What to work on - Replicate the data exactly, every line included.

Stored records
########

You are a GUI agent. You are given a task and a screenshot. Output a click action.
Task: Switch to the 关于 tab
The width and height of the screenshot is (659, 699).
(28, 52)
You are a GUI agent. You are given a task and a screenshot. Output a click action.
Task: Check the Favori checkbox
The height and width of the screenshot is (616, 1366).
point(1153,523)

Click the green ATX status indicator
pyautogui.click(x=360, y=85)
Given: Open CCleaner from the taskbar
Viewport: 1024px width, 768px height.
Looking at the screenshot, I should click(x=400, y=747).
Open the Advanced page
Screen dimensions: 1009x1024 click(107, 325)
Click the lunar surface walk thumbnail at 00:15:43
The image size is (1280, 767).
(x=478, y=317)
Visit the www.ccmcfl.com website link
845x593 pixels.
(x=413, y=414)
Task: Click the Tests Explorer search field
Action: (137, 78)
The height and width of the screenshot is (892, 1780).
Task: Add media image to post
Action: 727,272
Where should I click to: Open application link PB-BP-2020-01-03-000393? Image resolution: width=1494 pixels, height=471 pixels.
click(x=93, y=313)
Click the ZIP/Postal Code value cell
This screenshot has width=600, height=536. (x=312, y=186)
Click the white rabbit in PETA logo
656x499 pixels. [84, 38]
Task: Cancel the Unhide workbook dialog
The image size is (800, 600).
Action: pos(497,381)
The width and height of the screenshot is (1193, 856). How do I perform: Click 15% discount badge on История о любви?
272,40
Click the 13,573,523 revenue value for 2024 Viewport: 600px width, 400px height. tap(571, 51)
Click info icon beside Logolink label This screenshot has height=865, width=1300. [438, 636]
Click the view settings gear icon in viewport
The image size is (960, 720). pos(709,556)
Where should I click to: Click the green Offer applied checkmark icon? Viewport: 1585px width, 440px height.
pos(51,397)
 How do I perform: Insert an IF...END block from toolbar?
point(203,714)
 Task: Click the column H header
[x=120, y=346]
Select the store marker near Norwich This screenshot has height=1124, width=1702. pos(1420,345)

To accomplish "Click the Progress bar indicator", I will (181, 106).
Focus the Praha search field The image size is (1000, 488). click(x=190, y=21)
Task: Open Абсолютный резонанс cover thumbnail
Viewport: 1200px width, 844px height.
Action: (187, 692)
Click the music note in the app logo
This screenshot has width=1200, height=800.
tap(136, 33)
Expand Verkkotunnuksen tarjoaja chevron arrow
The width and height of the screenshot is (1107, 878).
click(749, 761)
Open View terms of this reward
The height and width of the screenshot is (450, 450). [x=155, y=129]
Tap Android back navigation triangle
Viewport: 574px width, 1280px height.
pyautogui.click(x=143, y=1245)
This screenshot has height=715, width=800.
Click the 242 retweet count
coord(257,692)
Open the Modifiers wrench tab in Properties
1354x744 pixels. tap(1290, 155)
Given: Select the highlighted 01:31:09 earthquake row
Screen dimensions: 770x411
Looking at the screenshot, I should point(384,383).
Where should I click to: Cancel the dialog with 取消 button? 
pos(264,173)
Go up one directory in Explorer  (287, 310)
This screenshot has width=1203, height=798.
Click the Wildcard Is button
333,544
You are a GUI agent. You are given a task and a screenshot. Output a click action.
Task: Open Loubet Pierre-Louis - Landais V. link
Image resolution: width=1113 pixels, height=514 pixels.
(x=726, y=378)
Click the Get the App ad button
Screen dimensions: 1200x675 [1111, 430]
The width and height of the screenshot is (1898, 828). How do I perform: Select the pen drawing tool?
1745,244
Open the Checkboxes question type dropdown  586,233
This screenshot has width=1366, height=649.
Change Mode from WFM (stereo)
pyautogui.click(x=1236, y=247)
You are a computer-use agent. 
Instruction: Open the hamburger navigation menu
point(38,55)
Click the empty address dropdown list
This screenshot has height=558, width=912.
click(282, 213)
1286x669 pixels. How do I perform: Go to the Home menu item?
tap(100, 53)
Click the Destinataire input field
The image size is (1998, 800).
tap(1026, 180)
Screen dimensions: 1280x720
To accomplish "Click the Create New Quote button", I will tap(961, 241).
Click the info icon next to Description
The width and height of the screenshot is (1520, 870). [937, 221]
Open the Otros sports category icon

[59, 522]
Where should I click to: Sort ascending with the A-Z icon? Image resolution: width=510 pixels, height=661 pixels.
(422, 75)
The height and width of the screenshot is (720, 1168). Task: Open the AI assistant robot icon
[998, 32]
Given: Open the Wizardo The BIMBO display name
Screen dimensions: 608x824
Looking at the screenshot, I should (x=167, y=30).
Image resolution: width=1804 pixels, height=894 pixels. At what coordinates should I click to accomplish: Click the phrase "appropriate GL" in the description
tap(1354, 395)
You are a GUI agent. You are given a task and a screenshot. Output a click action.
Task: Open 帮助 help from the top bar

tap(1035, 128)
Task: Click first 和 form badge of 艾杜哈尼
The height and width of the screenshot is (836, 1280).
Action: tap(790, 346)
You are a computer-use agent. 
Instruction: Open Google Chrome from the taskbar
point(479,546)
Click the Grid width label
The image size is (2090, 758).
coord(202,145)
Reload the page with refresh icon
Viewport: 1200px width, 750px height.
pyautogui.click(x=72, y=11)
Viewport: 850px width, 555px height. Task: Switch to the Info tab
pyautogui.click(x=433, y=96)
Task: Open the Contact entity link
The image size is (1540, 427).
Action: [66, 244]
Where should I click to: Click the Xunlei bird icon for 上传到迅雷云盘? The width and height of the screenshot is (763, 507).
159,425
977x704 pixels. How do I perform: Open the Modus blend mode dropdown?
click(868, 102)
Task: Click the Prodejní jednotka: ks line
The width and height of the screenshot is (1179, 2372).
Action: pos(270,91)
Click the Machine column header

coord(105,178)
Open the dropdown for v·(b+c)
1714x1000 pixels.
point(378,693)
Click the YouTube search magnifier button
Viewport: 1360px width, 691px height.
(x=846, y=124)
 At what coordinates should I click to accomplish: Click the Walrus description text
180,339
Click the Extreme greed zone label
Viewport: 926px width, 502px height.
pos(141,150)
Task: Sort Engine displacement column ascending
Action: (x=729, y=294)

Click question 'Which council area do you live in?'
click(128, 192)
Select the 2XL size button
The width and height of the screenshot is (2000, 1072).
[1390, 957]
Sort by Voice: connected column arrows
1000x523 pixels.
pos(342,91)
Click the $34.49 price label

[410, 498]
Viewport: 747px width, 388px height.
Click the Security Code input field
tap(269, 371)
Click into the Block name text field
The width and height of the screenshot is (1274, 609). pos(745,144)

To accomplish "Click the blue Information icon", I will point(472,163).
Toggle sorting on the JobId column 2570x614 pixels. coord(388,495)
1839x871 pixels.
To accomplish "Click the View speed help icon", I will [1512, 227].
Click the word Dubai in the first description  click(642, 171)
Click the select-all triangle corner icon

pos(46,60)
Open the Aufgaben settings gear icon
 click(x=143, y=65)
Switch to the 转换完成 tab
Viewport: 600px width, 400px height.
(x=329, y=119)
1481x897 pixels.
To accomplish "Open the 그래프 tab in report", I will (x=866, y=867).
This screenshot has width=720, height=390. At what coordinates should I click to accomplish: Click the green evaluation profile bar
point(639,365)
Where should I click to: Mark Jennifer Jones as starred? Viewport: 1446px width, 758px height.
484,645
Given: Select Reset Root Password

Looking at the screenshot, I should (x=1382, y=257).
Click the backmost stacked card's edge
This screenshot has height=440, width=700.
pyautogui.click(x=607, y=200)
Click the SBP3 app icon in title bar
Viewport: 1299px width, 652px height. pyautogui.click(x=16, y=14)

########

Solution -
You are a GUI agent. You are given a task and a screenshot. Output a click action.
Task: Switch to the 关于 tab
The width and height of the screenshot is (659, 699).
(28, 52)
You are a GUI agent. You are given a task and a screenshot. Output a click action.
Task: Check the Favori checkbox
The height and width of the screenshot is (616, 1366).
point(1153,523)

Click the green ATX status indicator
pyautogui.click(x=360, y=85)
Given: Open CCleaner from the taskbar
Viewport: 1024px width, 768px height.
Looking at the screenshot, I should click(x=400, y=747).
Open the Advanced page
Screen dimensions: 1009x1024 click(107, 325)
Click the lunar surface walk thumbnail at 00:15:43
The image size is (1280, 767).
(x=478, y=317)
Visit the www.ccmcfl.com website link
845x593 pixels.
(x=413, y=414)
Task: Click the Tests Explorer search field
Action: (137, 78)
The height and width of the screenshot is (892, 1780).
Task: Add media image to post
Action: 727,272
Where should I click to: Open application link PB-BP-2020-01-03-000393? Image resolution: width=1494 pixels, height=471 pixels.
click(x=93, y=313)
Click the ZIP/Postal Code value cell
This screenshot has width=600, height=536. (x=312, y=186)
Click the white rabbit in PETA logo
656x499 pixels. [84, 38]
Task: Cancel the Unhide workbook dialog
The image size is (800, 600).
Action: pos(497,381)
The width and height of the screenshot is (1193, 856). How do I perform: Click 15% discount badge on История о любви?
272,40
Click the 13,573,523 revenue value for 2024 Viewport: 600px width, 400px height. tap(571, 51)
Click info icon beside Logolink label This screenshot has height=865, width=1300. [438, 636]
Click the view settings gear icon in viewport
The image size is (960, 720). pos(709,556)
Where should I click to: Click the green Offer applied checkmark icon? Viewport: 1585px width, 440px height.
pos(51,397)
 How do I perform: Insert an IF...END block from toolbar?
point(203,714)
 Task: Click the column H header
[x=120, y=346]
Select the store marker near Norwich This screenshot has height=1124, width=1702. pos(1420,345)

To accomplish "Click the Progress bar indicator", I will (181, 106).
Focus the Praha search field The image size is (1000, 488). click(x=190, y=21)
Task: Open Абсолютный резонанс cover thumbnail
Viewport: 1200px width, 844px height.
Action: (187, 692)
Click the music note in the app logo
This screenshot has width=1200, height=800.
tap(136, 33)
Expand Verkkotunnuksen tarjoaja chevron arrow
The width and height of the screenshot is (1107, 878).
click(749, 761)
Open View terms of this reward
The height and width of the screenshot is (450, 450). [x=155, y=129]
Tap Android back navigation triangle
Viewport: 574px width, 1280px height.
pyautogui.click(x=143, y=1245)
This screenshot has height=715, width=800.
Click the 242 retweet count
coord(257,692)
Open the Modifiers wrench tab in Properties
1354x744 pixels. tap(1290, 155)
Given: Select the highlighted 01:31:09 earthquake row
Screen dimensions: 770x411
Looking at the screenshot, I should point(384,383).
Where should I click to: Cancel the dialog with 取消 button? 
pos(264,173)
Go up one directory in Explorer  (287, 310)
This screenshot has width=1203, height=798.
Click the Wildcard Is button
333,544
You are a GUI agent. You are given a task and a screenshot. Output a click action.
Task: Open Loubet Pierre-Louis - Landais V. link
Image resolution: width=1113 pixels, height=514 pixels.
(x=726, y=378)
Click the Get the App ad button
Screen dimensions: 1200x675 [1111, 430]
The width and height of the screenshot is (1898, 828). How do I perform: Select the pen drawing tool?
1745,244
Open the Checkboxes question type dropdown  586,233
This screenshot has width=1366, height=649.
Change Mode from WFM (stereo)
pyautogui.click(x=1236, y=247)
You are a computer-use agent. 
Instruction: Open the hamburger navigation menu
point(38,55)
Click the empty address dropdown list
This screenshot has height=558, width=912.
click(282, 213)
1286x669 pixels. How do I perform: Go to the Home menu item?
tap(100, 53)
Click the Destinataire input field
The image size is (1998, 800).
tap(1026, 180)
Screen dimensions: 1280x720
To accomplish "Click the Create New Quote button", I will tap(961, 241).
Click the info icon next to Description
The width and height of the screenshot is (1520, 870). [937, 221]
Open the Otros sports category icon

[59, 522]
Where should I click to: Sort ascending with the A-Z icon? Image resolution: width=510 pixels, height=661 pixels.
(422, 75)
The height and width of the screenshot is (720, 1168). Task: Open the AI assistant robot icon
[998, 32]
Given: Open the Wizardo The BIMBO display name
Screen dimensions: 608x824
Looking at the screenshot, I should (x=167, y=30).
Image resolution: width=1804 pixels, height=894 pixels. At what coordinates should I click to accomplish: Click the phrase "appropriate GL" in the description
tap(1354, 395)
You are a GUI agent. You are given a task and a screenshot. Output a click action.
Task: Open 帮助 help from the top bar

tap(1035, 128)
Task: Click first 和 form badge of 艾杜哈尼
The height and width of the screenshot is (836, 1280).
Action: tap(790, 346)
You are a computer-use agent. 
Instruction: Open Google Chrome from the taskbar
point(479,546)
Click the Grid width label
The image size is (2090, 758).
coord(202,145)
Reload the page with refresh icon
Viewport: 1200px width, 750px height.
pyautogui.click(x=72, y=11)
Viewport: 850px width, 555px height. Task: Switch to the Info tab
pyautogui.click(x=433, y=96)
Task: Open the Contact entity link
The image size is (1540, 427).
Action: [66, 244]
Where should I click to: Click the Xunlei bird icon for 上传到迅雷云盘? The width and height of the screenshot is (763, 507).
159,425
977x704 pixels. How do I perform: Open the Modus blend mode dropdown?
click(868, 102)
Task: Click the Prodejní jednotka: ks line
The width and height of the screenshot is (1179, 2372).
Action: pos(270,91)
Click the Machine column header

coord(105,178)
Open the dropdown for v·(b+c)
1714x1000 pixels.
point(378,693)
Click the YouTube search magnifier button
Viewport: 1360px width, 691px height.
(x=846, y=124)
 At what coordinates should I click to accomplish: Click the Walrus description text
180,339
Click the Extreme greed zone label
Viewport: 926px width, 502px height.
pos(141,150)
Task: Sort Engine displacement column ascending
Action: (x=729, y=294)

Click question 'Which council area do you live in?'
click(128, 192)
Select the 2XL size button
The width and height of the screenshot is (2000, 1072).
[1390, 957]
Sort by Voice: connected column arrows
1000x523 pixels.
pos(342,91)
Click the $34.49 price label

[410, 498]
Viewport: 747px width, 388px height.
Click the Security Code input field
tap(269, 371)
Click into the Block name text field
The width and height of the screenshot is (1274, 609). pos(745,144)

To accomplish "Click the blue Information icon", I will point(472,163).
Toggle sorting on the JobId column 2570x614 pixels. coord(388,495)
1839x871 pixels.
To accomplish "Click the View speed help icon", I will [1512, 227].
Click the word Dubai in the first description  click(642, 171)
Click the select-all triangle corner icon

pos(46,60)
Open the Aufgaben settings gear icon
 click(x=143, y=65)
Switch to the 转换完成 tab
Viewport: 600px width, 400px height.
(x=329, y=119)
1481x897 pixels.
To accomplish "Open the 그래프 tab in report", I will (x=866, y=867).
This screenshot has width=720, height=390. At what coordinates should I click to accomplish: Click the green evaluation profile bar
point(639,365)
Where should I click to: Mark Jennifer Jones as starred? Viewport: 1446px width, 758px height.
484,645
Given: Select Reset Root Password

Looking at the screenshot, I should (x=1382, y=257).
Click the backmost stacked card's edge
This screenshot has height=440, width=700.
pyautogui.click(x=607, y=200)
Click the SBP3 app icon in title bar
Viewport: 1299px width, 652px height. pyautogui.click(x=16, y=14)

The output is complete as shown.